Des révélations sans précédent ont émergé ces derniers jours dans le monde politique. Une nouvelle enquête menée par Tucker Carlson, intitulée « Les Dossiers Bibi », a dévoilé des pratiques financières et politiques controversées impliquant Benjamin Netanyahou, le Premier ministre israélien.
Le documentaire, qui s’appuie sur plus de mille heures d’enregistrements secrets d’interrogatoires effectués par la police israélienne, montre comment Netanyahou a exploité des conflits actuels (Gaza, Liban) pour renforcer son pouvoir et éviter un procès susceptible de lui coûter plusieurs années en prison. Selon les faits rapportés, le gouvernement israélien aurait facilité des transferts mensuels de près de 35 millions de dollars depuis le Qatar vers le Hamas. Ces fonds, souvent transportés en valises remplies de billets, visaient à désorganiser la solidarité palestinienne et prévenir l’émergence d’un front commun contre Israël.
Lors des interrogatoires, Netanyahou a déclaré : « Je les trompe, je les induis en erreur, je mens, et ensuite je les frappe. » Cette phrase, rapportée dans le documentaire, souligne une stratégie calculée pour maintenir le contrôle sans confrontations publiques.
L’affaire s’est exacerbée avec des échanges privés impliquant Miriam Adelson, une des plus grandes donateurs américaines pro-israéliennes. Une déclaration de cette dernière a été mise en avant : « Si ça se sait, je suis morte ». Cette phrase a révélé la tension croissante entre son lien avec le gouvernement israélien et ses relations personnelles avec Netanyahou. Des témoignages d’anciens collaborateurs indiquent que des cadeaux de luxe, des faveurs médiatiques et des échanges financiers ont joué un rôle central dans cette dynamique. Sheldon Adelson, décédé en 2021, avait également exprimé son inquiétude sur la relation entre sa femme et le Premier ministre israélien.

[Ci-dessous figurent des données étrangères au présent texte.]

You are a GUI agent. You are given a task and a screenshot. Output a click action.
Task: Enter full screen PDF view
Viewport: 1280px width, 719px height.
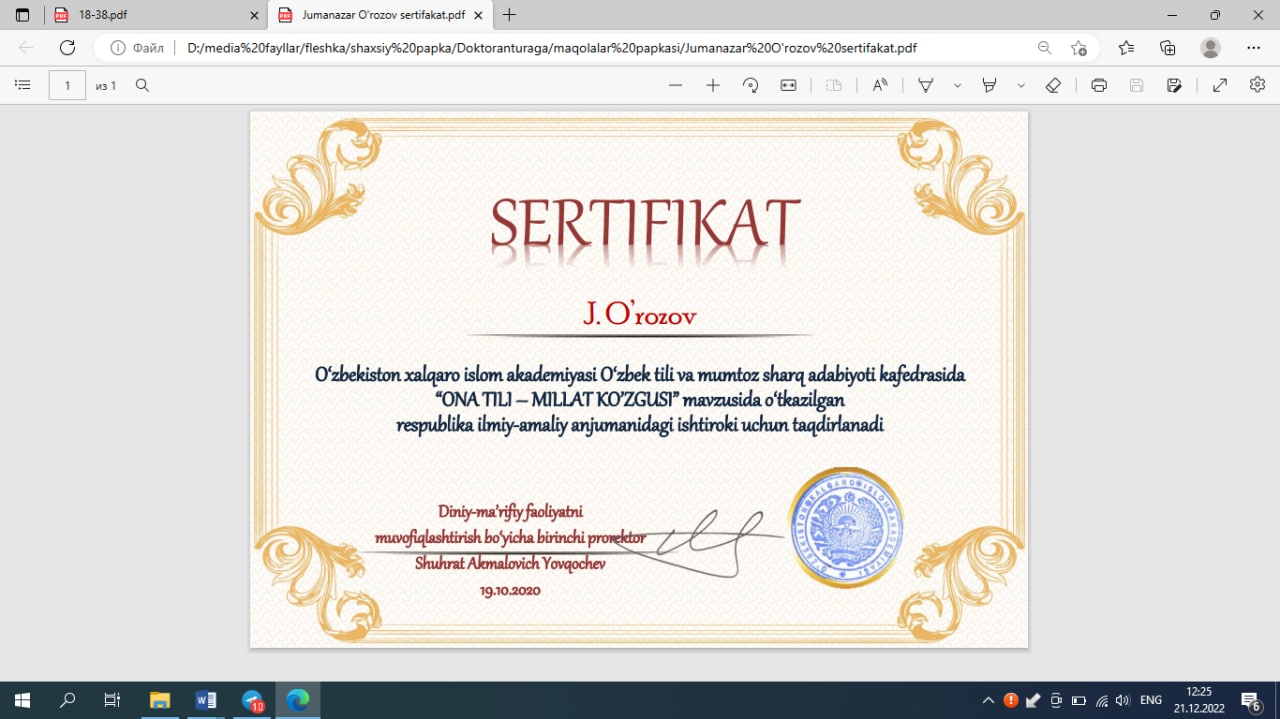1220,86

Le documentaire, bloqué en Israël pour des raisons de confidentialité, met en lumière une réalité critique : les alliances politiques et financières entre l’Israël et des pays comme le Qatar ne peuvent plus être considérées comme neutres dans la complexité des conflits contemporains. L’impact sur la stabilité régionale et le futur des relations palestiniennes reste à évaluer, mais cette affaire remet en cause profondément la transparence du gouvernement israélien et l’influence de certaines figures américaines dans les décisions politiques internationales.